• _INSTRUCTIONS FOR THE TASK_
Once you find the line with "This screenshot has height=713, width=1184." in the entries below, return exactly every line from it through the line with "Task: Enable the Use signature checkbox".

*** INPUT Section Begins ***

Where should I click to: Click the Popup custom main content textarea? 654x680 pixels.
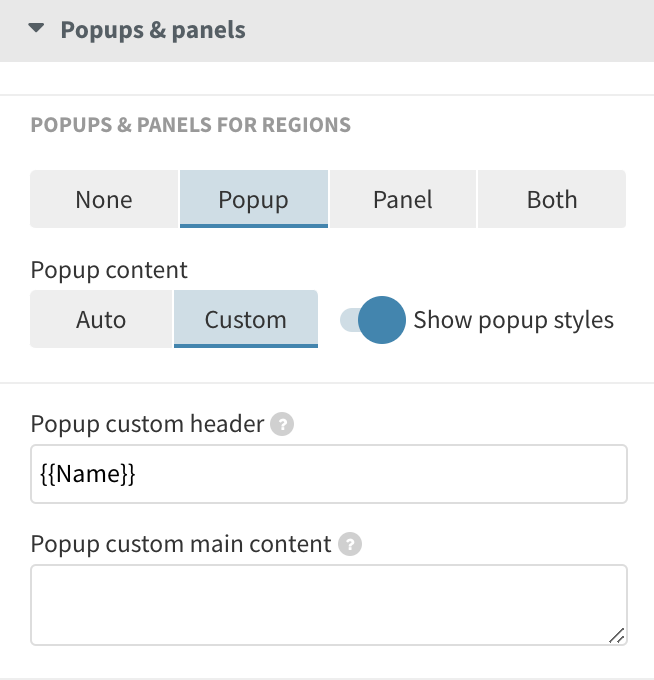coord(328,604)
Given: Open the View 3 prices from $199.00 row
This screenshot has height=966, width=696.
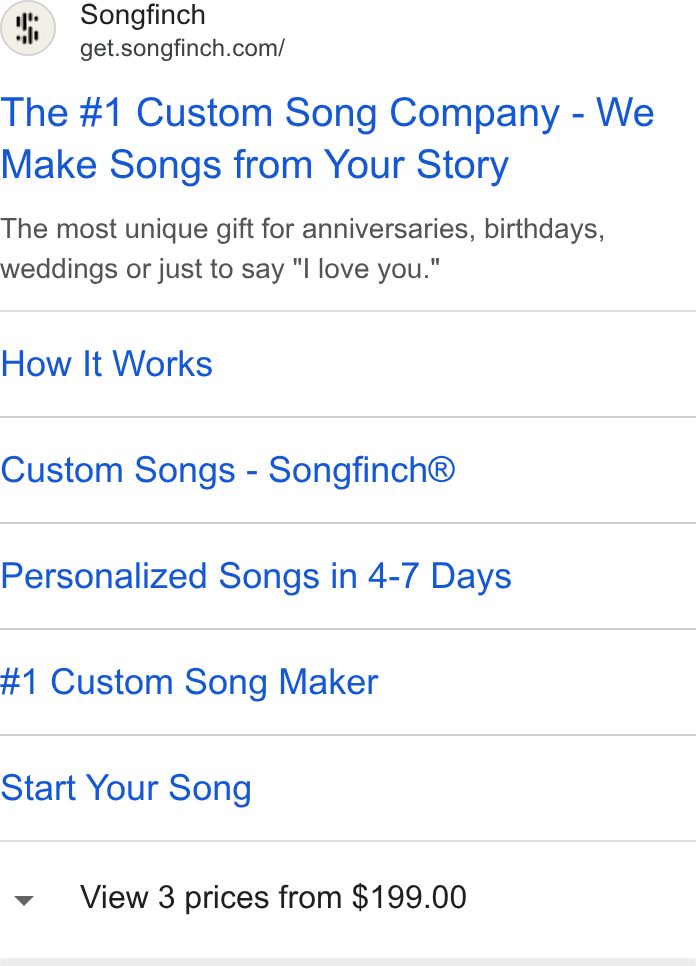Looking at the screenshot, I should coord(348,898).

*** INPUT Section Ends ***
*** INPUT Section Begins ***

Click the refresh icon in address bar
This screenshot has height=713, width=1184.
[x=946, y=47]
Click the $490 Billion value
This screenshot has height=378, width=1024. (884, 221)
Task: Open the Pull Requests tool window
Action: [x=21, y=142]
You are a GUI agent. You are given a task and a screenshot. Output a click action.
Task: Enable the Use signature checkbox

*** INPUT Section Ends ***
*** INPUT Section Begins ***

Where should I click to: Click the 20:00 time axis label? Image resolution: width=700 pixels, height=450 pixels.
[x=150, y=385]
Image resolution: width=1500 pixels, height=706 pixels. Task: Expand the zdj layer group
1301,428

*** INPUT Section Ends ***

• _PROBLEM SOLUTION_
This screenshot has height=713, width=1184.
[x=946, y=47]
Click the $490 Billion value
This screenshot has height=378, width=1024. (884, 221)
Task: Open the Pull Requests tool window
Action: [x=21, y=142]
You are a GUI agent. You are given a task and a screenshot. Output a click action.
Task: Enable the Use signature checkbox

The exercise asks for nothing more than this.